We acknowledged some limitations here in this study. Firstly, we did not set a strategy of matching patient number among subtypes of IBS when doing subject recruitment. Analytical results displayed a certain bias due to the vast predominance of IBS-D in the discovery cohort, thus impaired the possibility to identify subtype-specific microbiome and metabolome characteristics, especially for IBS-M and IBS-U. A more balanced sample size among subtypes is needed for subtype-specific feature identification. Secondly, most differentially abundant species identified in the discovery cohort only trended in the same direction but did not achieve significance in the validation cohort.

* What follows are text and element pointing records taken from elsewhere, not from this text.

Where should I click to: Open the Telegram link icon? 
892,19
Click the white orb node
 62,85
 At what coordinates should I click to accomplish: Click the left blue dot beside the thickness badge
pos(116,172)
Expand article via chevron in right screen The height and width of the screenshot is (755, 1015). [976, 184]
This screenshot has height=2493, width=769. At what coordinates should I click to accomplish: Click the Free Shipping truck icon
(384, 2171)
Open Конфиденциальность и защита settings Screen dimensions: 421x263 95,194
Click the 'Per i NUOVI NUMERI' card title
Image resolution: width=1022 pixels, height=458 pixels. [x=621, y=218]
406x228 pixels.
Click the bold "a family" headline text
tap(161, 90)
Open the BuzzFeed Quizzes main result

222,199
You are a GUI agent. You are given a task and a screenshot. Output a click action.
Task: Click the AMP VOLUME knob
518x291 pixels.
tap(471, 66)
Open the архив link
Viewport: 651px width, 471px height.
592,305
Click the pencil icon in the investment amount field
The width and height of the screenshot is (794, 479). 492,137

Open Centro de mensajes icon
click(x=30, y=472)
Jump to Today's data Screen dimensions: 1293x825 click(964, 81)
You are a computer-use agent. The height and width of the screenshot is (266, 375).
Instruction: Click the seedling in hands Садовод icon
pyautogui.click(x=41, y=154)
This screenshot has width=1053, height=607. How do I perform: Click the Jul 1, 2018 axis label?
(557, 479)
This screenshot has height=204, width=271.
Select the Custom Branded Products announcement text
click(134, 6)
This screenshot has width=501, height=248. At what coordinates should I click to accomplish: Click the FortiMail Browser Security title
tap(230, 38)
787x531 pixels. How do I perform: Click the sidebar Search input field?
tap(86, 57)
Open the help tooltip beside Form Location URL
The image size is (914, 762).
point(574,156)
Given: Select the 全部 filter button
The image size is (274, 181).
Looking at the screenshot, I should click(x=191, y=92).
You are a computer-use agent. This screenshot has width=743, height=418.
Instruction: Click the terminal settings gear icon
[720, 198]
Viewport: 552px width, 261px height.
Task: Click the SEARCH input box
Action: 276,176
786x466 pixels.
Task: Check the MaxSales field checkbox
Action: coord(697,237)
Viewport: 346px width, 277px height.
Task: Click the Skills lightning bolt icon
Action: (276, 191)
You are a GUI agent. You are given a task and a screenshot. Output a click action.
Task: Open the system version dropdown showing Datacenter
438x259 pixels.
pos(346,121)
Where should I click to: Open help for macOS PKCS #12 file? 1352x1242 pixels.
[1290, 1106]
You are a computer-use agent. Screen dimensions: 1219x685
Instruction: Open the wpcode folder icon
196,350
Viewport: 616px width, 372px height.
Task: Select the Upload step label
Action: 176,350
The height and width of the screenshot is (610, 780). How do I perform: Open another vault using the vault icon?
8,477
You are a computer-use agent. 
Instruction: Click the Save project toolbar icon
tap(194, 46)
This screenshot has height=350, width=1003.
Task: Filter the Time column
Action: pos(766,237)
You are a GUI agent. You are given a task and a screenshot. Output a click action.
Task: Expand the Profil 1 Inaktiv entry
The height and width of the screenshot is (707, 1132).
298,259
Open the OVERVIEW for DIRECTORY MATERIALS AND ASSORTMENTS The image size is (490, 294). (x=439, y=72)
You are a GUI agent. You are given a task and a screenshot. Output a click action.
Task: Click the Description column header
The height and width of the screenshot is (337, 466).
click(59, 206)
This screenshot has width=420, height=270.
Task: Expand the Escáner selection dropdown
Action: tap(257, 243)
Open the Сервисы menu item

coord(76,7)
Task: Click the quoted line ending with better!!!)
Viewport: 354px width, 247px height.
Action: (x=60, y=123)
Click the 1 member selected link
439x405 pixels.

Considering that gut microbiota is affected by multiple factors, and that both the discovery and validation cohort represented combinations of different IBS subtypes and included high heterogeneity, the different fecal traits during diarrhea and constipation would probably affect the robustness of IBS related microbiota features and impair their application in disease classification. In comparison, serum metabolome showed more stable IBS specific characteristics in both the discovery and validation cohort, thus have great power to discriminate IBS patients from healthy controls. Larger cohort would help to better characterize the complicated gut microbiome alterations. Thirdly, our results suggested a correlation between TRP/serotonin metabolism and IBS depression comorbidity. We proposed a hypothesis that gut microbiota of IBS patients with depression might favor TRP/serotonin metabolism along the KYN-producing pathway thus affecting the TRP availability and serotonin levels in the brain. However, this is only an inference based on literature. Considering that the TRP/serotonin mediated gut-brain cross-talk is complex and remains poorly understood, extensive investigations based on in vitro and in vivo models are needed to uncover the exact mechanism.

Finally, IBS is a collection of gastrointestinal syndromes with no clear pathogenesis observed in certain organs. The partially understood pathophysiology, and consequently the absence of universally accepted biomarkers, severely limited efficient diagnosis and therapeutic approaches. Our multi-omics study revealed IBS specific serum/fecal metabolome alterations and their relationship with gut microbiome, highlighted the massive alterations of serum metabolites which empower to recognize IBS patients, suggested potential roles of metabolic dysregulation of fatty acids and folic acid in IBS pathogenesis, and offered new clues to understand IBS depression comorbidity. Our study provided a valuable resource for future studies to understand host-gut microbiota relationships in IBS, and would facilitate potential clinical applications of IBS featured microbiota and (or) metabolites.